# TASK PROMPT
Repeat the records below word for word, but start at the line that contains "BTS 뷔, 첫 솔로 앨범 낸다…민희진 총괄 프로듀싱 (911, 1103)", stop after the last line, and include nothing else.

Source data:
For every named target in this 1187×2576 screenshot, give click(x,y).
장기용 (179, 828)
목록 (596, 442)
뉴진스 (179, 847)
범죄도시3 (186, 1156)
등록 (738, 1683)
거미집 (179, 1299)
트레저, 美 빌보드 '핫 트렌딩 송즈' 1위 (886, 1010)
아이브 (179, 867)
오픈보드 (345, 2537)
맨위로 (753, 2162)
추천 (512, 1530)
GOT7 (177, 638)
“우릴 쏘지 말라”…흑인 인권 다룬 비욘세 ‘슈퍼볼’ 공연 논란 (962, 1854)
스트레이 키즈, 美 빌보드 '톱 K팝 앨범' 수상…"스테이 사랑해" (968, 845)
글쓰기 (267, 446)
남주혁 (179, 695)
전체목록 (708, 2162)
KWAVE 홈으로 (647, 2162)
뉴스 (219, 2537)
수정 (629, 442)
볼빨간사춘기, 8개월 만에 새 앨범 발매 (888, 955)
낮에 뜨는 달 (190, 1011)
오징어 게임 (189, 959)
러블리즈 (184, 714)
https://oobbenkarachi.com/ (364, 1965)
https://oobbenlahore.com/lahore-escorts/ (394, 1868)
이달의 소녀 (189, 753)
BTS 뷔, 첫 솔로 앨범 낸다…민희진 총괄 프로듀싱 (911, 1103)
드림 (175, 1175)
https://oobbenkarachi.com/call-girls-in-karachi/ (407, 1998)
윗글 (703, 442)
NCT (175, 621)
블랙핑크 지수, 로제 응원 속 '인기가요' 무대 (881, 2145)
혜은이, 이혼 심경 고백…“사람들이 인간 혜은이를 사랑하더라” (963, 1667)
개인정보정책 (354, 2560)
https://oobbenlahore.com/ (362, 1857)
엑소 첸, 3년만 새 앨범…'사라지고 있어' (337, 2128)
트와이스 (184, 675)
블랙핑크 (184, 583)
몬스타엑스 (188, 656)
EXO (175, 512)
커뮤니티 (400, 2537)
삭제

# PROBLEM SOLUTION
BTS 뷔, 첫 솔로 앨범 낸다…민희진 총괄 프로듀싱 (911, 1103)
드림 (175, 1175)
https://oobbenkarachi.com/call-girls-in-karachi/ (407, 1998)
윗글 (703, 442)
NCT (175, 621)
블랙핑크 지수, 로제 응원 속 '인기가요' 무대 (881, 2145)
혜은이, 이혼 심경 고백…“사람들이 인간 혜은이를 사랑하더라” (963, 1667)
개인정보정책 (354, 2560)
https://oobbenlahore.com/ (362, 1857)
엑소 첸, 3년만 새 앨범…'사라지고 있어' (337, 2128)
트와이스 (184, 675)
블랙핑크 (184, 583)
몬스타엑스 (188, 656)
EXO (175, 512)
커뮤니티 (400, 2537)
삭제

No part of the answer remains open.